First, we will export the ResNet18 model from PyTorch to the ONNX format.

```python
import torch
import torchvision.models as models

# Load the pretrained ResNet18 model from torchvision
resnet18 = models.resnet18(pretrained=True)

# Set the model to evaluation mode
resnet18.eval()

# Create a dummy input tensor matching the input shape of the model
dummy_input = torch.randn(1, 3, 224, 224)

# Export the model to an ONNX file
torch.onnx.export(
    resnet18,
    dummy_input,
    'resnet18.onnx',
    export_params=True,
    opset_version=11,
    input_names=['input'],
    output_names=['output']
)
```

Parameters Explanation:

 * `export_params`: This flag ensures that the trained parameters are exported along with the model structure.
 * `opset_version`: Specifies the ONNX version to use. While we typically use version 11 to ensure compatibility with ResNet18's
   requirements, higher versions could also be applicable.
 * `input_names` and `output_names`: We use these flags to name the model's input and output nodes for clarity. In our example,
   the input node is named "input" and the output node "output".
 * After exporting, you'll get a file named "resnet18.onnx" as defined in the third argument.

Instead of manually converting the ONNX file to OpenVINO IR and then compiling it, we'll use BlobConverter to handle both steps.

 * Go to the [BlobConverter website](https://blobconverter.luxonis.com/).
 * Choose the appropriate OpenVINO version, which for this example, is `2022.1`.
 * Upload the `.onnx` file and enter any necessary Model Optimizer parameters in the 'Advanced' settings.
 * `--data_type`: Set to 'FP16' for compatible precision with the VPU processor.
 * `--mean_values`: Set to [123.675, 116.28, 103.53]. These values correspond to the average of the red, green, and blue channels
   across all images in the ImageNet dataset (on which ResNet18 was trained).
 * `--scale_values`: Set to [58.395, 57.12, 57.375] which are the standard deviations of each channel.

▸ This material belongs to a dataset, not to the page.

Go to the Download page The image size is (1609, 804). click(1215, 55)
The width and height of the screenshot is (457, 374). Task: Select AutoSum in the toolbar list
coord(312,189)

This scaling ensures that
   the range of pixel values in the input image matches the range in the training data, which is important for the model to
   perform correctly.
 * `--reverse_input_channels`: Use this flag to switch from BGR to RGB, since the ColorCamera node outputs frames in the BGR
   format, and the model requires RGB images.
 * So at the end, the flags should look like this:

```bash
--data_type=FP16 --mean_values=[123.675,116.28,103.53] --scale_values=[58.395,57.12,57.375] --reverse_input_channels
```

 * Click `Convert` to start the conversion and then download the `.blob` file once the process is completed.

After following these instructions, you will get a `resnet18.blob` file that is ready for inference on OAK devices. The converted
model will expect images in the BGR format with pixel values ranging from 0 to 255. Then these will be scaled to a range of 0 to 1
and normalized using the flags we set.